Décès de l’historien francophone Khalifa Chater à 65 ans

L’historien et universitaire tunisien Khalifa Chater est décédé mercredi à l’âge de 90 ans. Le ministère des Affaires culturelles a salué dans un communiqué la mémoire d’un « érudit » et présenté ses condoléances à la communauté intellectuelle tunisienne.


L’historien et universitaire tunisien Khalifa Chater, une figure clé de la recherche en langue française sur la période moderne et contemporaine en Tunisie, est décédé mercredi à l’âge de 90 ans.

Le ministère des Affaires culturelles a rendu hommage à un « érudit » dans un communiqué diffusé en fin d’après-midi et a présenté ses condoléances à la communauté intellectuelle tunisienne.

Professeur émérite à la Faculté des sciences humaines et sociales de Tunis depuis 1972, Khalifa Chater a consacré sa carrière à l’étude des transformations sociales, politiques et précoloniales de la Tunisie au XIXe siècle.

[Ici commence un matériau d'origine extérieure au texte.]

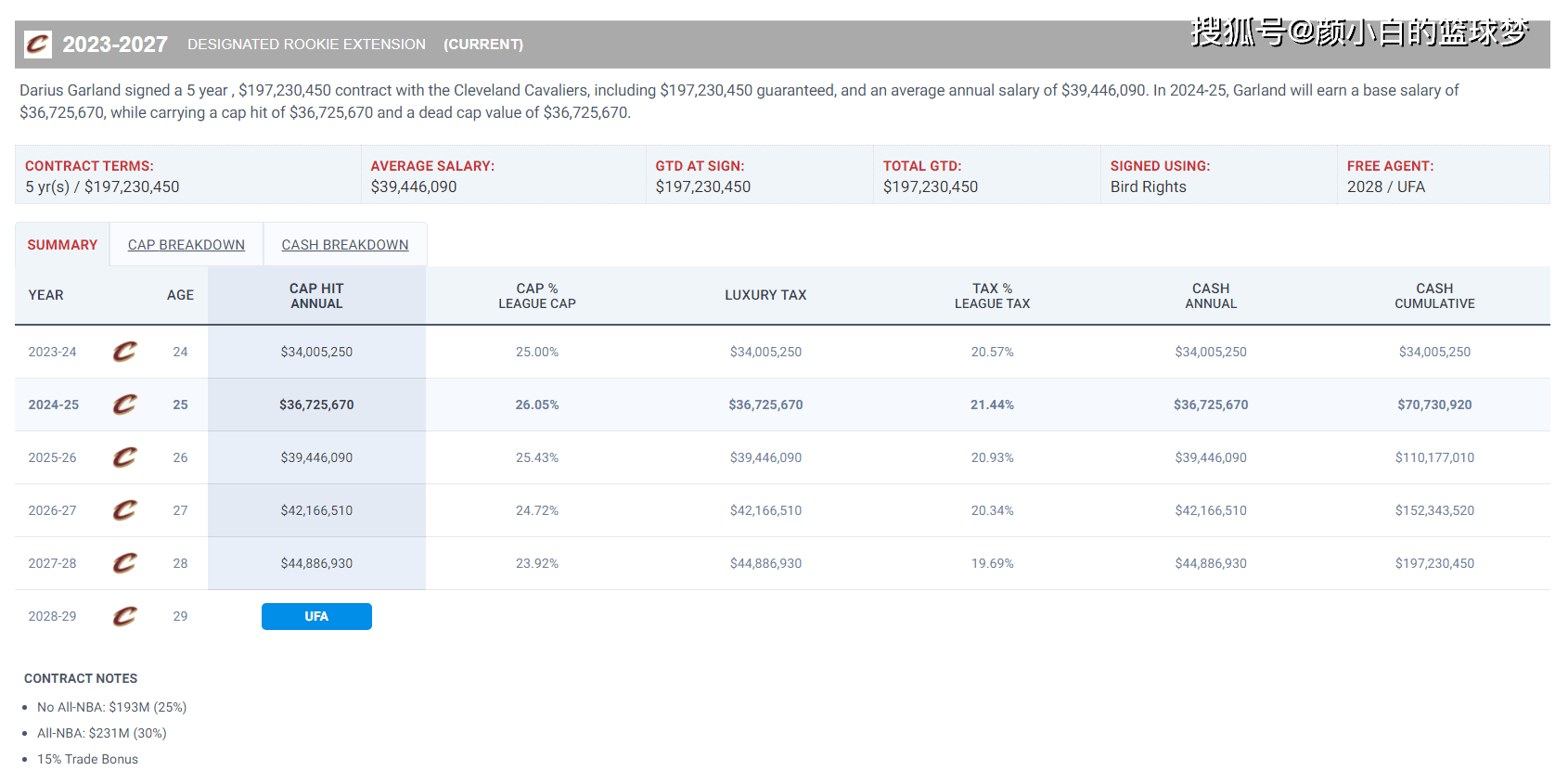Click the Year column header
Screen dimensions: 1568x771
click(x=46, y=295)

Il était un représentant important de l’école historique francophone tunisienne post-indépendance, titulaire d’un doctorat de 3e cycle (1974) et d’un doctorat d’État (1981) obtenus à l’Université de la Sorbonne à Paris.

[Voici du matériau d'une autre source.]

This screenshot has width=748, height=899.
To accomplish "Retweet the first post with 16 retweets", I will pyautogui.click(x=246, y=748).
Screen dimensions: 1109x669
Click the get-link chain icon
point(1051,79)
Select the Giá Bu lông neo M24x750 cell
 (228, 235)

En plus de son parcours académique, il a dirigé plusieurs grandes institutions culturelles et documentaires du pays. Il a été à la tête du Centre culturel international d’Hammamet (1978), de l’Institut supérieur de documentation (1987-1996) et a exercé les fonctions de directeur général de la Bibliothèque nationale de Tunisie de 1997 à 2002.

L’historien a laissé un grand nombre d’ouvrages de référence en français. Les éditions de l’Université de Tunis ont publié ses premiers travaux majeurs : « Insurrection et répression dans la Tunisie du XIXe siècle » en 1978, suivi de « Dépendance et mutations de la Tunisie précoloniale (1815-1857) » en 1984.

Ses recherches les plus récentes avaient porté sur le XXe siècle, avec « L’ère Bourguiba : L’histoire et les révélations », publié en 2021 chez AC Éditions, avant la parution en 2025 de son dernier ouvrage, « La dynastie husseinite (1705-1957) », chez les éditions Nirvana.

Depuis 2008, le chercheur présidait la Commission de stratégie de la traduction pour promouvoir la présence culturelle tunisienne sur la scène culturelle mondiale, qui est rattachée à l’Institut de traduction de Tunis.